▶ Collected data:
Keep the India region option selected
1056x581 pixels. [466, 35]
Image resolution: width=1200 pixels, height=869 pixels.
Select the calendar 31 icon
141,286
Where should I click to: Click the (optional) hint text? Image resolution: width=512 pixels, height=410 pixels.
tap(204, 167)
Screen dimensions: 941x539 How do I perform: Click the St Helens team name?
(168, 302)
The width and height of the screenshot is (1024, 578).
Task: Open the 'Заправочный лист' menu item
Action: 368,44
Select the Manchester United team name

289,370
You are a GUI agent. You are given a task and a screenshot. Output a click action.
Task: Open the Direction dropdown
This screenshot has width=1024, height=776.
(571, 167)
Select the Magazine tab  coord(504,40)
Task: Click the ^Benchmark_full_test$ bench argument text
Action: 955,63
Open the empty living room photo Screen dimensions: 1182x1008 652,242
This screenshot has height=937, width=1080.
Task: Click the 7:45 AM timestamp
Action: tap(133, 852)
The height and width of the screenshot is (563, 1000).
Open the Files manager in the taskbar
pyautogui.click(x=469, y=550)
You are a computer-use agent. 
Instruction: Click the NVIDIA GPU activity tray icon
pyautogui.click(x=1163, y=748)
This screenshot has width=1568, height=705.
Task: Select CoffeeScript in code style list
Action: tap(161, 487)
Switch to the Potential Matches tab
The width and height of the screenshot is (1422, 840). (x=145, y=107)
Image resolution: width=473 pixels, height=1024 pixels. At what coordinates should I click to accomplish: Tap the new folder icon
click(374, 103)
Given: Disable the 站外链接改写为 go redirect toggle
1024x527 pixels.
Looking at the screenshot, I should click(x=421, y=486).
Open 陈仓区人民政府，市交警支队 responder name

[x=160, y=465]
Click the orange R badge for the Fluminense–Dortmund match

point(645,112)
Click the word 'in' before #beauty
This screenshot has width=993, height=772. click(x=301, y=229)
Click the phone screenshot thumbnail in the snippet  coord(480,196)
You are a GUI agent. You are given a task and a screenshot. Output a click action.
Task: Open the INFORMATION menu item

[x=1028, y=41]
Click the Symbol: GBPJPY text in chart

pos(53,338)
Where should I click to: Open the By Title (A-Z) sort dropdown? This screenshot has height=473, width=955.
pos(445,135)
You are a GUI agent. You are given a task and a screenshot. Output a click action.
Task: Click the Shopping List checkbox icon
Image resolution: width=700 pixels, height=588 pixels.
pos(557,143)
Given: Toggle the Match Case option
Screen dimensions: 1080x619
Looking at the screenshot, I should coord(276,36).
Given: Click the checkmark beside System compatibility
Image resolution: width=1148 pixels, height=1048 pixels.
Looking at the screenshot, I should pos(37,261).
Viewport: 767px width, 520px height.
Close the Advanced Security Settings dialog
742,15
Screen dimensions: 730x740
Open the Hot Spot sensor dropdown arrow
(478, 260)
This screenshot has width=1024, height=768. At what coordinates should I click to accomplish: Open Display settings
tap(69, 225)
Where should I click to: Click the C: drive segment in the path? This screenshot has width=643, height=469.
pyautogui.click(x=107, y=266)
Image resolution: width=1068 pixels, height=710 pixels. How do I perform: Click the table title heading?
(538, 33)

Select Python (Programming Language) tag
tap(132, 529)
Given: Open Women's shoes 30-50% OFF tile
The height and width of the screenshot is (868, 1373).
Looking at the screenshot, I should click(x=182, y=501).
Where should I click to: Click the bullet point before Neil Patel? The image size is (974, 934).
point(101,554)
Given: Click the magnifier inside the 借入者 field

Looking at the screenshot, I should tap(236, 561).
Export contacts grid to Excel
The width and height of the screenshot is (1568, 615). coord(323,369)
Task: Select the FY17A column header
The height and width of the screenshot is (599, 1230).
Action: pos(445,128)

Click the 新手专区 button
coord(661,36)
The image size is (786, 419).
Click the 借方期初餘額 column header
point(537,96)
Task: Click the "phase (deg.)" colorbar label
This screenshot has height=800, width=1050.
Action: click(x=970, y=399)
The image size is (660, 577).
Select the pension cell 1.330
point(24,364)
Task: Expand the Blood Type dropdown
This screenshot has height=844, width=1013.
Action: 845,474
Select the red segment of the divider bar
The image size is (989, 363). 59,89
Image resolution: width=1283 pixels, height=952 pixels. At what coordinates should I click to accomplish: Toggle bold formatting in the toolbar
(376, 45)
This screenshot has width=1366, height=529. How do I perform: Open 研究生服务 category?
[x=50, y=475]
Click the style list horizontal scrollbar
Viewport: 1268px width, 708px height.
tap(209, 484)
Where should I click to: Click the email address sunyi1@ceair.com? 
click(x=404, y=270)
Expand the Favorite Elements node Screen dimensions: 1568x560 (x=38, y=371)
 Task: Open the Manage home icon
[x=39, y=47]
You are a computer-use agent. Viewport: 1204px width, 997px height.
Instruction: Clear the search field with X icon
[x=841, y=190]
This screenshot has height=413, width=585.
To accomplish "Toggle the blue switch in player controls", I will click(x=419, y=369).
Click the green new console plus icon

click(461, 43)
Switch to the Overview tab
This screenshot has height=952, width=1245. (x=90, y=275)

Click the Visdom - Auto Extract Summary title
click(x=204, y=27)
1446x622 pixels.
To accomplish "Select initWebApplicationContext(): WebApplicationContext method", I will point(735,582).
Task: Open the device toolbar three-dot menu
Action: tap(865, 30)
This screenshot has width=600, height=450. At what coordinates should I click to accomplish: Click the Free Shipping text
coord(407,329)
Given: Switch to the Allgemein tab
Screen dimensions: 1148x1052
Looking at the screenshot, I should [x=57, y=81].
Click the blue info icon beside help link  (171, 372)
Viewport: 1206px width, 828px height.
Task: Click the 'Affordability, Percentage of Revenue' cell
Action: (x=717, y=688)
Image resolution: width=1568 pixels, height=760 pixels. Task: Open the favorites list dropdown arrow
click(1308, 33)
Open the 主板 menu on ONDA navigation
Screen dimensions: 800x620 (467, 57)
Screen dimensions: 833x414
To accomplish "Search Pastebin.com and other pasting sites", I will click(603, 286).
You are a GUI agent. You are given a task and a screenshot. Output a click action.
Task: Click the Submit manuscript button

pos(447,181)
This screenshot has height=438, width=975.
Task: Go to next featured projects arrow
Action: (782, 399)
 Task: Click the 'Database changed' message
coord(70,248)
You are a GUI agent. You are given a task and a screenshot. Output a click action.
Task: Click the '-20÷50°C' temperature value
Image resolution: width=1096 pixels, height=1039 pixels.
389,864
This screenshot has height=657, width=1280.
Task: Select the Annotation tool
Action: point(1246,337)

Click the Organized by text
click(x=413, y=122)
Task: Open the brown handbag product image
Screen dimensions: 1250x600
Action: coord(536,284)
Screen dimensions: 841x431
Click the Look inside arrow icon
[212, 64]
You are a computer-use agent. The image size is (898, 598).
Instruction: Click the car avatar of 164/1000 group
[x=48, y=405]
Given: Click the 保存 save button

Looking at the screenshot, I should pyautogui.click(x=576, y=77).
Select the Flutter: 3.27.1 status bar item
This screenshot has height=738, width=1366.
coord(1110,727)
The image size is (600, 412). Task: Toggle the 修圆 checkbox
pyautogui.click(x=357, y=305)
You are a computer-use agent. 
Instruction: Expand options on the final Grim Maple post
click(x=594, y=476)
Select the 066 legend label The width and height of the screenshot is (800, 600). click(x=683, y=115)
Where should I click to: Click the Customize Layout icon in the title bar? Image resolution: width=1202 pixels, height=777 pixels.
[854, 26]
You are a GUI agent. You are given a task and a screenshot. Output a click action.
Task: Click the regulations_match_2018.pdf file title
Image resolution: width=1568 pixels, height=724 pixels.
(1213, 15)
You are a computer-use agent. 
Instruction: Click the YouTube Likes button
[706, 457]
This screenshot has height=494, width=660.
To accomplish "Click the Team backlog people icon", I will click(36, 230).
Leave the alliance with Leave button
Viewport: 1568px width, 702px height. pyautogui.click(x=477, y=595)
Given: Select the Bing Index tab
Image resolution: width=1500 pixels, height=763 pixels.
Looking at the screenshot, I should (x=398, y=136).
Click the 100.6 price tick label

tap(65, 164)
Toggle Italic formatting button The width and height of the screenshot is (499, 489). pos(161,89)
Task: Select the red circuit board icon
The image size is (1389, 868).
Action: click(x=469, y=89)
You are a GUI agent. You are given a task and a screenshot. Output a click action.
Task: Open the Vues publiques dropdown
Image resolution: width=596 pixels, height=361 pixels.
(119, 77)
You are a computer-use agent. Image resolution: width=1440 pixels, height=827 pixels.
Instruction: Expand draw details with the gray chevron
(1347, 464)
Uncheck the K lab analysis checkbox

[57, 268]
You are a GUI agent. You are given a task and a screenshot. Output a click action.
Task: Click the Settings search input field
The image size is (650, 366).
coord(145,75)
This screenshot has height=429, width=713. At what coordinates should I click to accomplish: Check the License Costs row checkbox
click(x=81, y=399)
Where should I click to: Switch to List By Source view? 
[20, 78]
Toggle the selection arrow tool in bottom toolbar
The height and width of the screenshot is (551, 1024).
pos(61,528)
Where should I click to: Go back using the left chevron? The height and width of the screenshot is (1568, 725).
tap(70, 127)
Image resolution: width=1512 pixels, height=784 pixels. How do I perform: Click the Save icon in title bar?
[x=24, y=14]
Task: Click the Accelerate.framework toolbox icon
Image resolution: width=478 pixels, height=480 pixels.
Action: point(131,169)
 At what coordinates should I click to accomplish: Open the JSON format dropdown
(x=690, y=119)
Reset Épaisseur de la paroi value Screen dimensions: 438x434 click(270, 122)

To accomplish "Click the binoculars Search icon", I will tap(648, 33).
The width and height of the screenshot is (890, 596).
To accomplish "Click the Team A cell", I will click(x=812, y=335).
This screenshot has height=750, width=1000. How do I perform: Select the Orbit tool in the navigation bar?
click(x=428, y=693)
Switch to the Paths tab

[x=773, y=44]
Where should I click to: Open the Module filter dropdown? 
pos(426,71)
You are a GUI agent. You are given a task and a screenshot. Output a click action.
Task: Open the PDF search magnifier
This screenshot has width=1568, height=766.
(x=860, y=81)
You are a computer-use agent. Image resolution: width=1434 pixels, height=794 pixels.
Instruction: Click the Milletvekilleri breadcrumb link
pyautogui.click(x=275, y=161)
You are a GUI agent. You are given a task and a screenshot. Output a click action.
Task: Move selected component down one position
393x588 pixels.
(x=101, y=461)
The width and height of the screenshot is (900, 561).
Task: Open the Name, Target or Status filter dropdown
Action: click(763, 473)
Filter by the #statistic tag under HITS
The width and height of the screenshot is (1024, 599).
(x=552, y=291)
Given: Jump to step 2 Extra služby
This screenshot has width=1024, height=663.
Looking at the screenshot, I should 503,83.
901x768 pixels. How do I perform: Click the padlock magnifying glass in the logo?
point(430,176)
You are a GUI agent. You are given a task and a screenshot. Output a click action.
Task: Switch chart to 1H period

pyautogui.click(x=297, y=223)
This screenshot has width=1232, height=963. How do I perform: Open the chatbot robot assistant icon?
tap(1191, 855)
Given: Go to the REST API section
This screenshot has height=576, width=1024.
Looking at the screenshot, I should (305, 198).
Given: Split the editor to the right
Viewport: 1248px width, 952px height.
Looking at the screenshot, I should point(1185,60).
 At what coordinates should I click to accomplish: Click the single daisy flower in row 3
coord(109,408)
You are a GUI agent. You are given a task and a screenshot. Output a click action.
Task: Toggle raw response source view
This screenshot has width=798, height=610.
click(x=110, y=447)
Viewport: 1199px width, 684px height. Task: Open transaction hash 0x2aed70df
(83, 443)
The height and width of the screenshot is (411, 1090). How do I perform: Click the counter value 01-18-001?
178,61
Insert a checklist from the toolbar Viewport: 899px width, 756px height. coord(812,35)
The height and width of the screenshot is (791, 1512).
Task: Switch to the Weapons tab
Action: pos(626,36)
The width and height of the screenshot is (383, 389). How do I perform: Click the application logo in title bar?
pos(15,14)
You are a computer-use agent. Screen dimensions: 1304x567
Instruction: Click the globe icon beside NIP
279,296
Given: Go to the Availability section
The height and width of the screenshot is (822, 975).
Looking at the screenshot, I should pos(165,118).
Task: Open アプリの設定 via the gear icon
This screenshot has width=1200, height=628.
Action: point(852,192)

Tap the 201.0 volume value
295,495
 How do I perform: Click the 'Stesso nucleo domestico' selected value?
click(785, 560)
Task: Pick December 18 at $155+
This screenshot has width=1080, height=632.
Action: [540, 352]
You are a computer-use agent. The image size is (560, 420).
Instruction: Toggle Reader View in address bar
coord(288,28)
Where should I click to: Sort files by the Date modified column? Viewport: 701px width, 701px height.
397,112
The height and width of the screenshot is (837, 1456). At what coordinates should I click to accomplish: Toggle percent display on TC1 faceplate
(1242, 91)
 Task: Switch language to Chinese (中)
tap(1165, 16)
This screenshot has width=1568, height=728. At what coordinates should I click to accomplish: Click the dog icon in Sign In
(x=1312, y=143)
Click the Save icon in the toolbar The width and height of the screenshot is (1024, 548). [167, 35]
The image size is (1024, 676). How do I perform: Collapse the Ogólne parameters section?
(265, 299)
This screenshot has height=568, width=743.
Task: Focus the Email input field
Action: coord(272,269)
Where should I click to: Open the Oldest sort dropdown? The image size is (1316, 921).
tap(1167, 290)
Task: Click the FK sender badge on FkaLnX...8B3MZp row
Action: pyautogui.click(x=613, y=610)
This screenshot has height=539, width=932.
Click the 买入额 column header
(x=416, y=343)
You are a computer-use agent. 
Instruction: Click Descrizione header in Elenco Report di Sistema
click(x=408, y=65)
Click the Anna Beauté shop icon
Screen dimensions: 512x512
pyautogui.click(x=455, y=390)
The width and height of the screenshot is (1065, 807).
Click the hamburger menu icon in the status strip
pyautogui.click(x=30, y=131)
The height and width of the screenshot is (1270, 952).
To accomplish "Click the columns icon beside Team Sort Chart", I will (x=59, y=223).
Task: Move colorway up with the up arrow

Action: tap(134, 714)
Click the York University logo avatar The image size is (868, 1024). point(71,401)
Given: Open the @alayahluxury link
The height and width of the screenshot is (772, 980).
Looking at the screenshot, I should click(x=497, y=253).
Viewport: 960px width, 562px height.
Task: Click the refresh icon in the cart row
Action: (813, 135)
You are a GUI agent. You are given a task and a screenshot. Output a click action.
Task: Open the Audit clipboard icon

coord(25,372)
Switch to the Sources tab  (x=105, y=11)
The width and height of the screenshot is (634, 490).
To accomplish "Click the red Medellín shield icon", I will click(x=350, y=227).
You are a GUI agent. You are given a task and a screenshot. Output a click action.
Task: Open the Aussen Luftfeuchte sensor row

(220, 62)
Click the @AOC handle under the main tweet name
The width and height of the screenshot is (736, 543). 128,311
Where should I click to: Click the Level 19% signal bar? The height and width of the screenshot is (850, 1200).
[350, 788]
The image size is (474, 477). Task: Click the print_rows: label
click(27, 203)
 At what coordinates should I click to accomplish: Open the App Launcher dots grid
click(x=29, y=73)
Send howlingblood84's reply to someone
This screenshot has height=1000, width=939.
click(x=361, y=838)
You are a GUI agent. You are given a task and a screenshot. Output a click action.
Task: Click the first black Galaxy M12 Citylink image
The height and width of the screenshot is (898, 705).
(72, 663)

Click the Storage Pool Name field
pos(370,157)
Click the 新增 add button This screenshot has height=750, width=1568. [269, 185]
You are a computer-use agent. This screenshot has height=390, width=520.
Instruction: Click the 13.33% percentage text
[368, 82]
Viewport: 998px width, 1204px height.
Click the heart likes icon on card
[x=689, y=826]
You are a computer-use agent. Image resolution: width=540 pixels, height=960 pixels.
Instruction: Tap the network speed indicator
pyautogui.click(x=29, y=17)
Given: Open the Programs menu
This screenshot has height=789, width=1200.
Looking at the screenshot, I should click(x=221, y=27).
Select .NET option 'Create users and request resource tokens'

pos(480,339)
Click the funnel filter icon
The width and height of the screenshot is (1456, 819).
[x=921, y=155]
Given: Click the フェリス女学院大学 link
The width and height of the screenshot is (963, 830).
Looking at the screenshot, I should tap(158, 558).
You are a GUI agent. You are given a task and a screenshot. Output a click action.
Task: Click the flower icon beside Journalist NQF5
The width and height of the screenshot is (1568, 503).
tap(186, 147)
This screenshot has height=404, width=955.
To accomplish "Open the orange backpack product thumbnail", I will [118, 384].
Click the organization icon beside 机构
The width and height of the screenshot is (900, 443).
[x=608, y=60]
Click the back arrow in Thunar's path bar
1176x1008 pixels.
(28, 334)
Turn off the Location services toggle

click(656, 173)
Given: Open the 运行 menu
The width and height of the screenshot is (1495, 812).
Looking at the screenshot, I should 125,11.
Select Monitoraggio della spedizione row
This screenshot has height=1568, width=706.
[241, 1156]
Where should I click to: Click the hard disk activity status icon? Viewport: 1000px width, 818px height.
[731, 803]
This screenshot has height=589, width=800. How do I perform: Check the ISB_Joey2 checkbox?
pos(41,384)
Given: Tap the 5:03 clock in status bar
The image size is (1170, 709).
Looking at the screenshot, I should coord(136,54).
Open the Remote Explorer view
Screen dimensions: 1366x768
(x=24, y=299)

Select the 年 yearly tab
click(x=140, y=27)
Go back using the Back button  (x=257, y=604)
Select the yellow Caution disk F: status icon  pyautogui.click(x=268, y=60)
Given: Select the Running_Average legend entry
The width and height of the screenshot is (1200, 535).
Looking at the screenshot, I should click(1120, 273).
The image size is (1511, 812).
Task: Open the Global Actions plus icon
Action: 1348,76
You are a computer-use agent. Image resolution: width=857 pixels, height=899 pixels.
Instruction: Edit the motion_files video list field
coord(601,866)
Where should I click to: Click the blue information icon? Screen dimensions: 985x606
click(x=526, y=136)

▶ What you will do:
Would you filter the records and copy each line that contains the word "legend"?

▶ Written response:
Select the 066 legend label The width and height of the screenshot is (800, 600). click(x=683, y=115)
Given: Select the Running_Average legend entry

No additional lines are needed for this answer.